═══ Material for this task
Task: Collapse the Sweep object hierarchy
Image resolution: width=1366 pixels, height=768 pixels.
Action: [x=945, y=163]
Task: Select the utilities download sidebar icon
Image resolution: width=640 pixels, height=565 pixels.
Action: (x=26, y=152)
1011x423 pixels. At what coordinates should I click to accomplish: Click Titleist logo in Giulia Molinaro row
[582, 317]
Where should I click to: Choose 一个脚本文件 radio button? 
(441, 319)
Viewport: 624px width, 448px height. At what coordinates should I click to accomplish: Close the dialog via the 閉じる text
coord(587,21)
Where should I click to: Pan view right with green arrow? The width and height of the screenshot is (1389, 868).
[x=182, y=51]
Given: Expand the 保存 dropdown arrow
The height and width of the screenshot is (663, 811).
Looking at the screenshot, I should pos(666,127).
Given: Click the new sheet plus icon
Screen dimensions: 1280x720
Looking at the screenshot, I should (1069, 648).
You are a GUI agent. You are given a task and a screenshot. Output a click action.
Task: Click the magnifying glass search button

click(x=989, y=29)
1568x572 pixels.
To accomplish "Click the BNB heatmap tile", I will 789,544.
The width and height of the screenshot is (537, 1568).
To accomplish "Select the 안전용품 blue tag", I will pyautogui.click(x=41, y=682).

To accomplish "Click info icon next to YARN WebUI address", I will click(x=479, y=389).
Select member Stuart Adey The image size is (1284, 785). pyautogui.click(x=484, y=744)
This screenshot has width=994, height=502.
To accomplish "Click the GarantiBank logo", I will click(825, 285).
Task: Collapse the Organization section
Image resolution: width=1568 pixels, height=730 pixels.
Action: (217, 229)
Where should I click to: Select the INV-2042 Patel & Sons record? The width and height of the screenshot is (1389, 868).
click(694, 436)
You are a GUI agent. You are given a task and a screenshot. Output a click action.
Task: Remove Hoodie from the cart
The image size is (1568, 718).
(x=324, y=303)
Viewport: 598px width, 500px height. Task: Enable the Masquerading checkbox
══════
- **Task goal**
Please report all lines in the entries where "icon" appears.

- **Problem solution**
Task: Select the utilities download sidebar icon
Given: Click the new sheet plus icon
To accomplish "Click info icon next to YARN WebUI address", I will click(x=479, y=389).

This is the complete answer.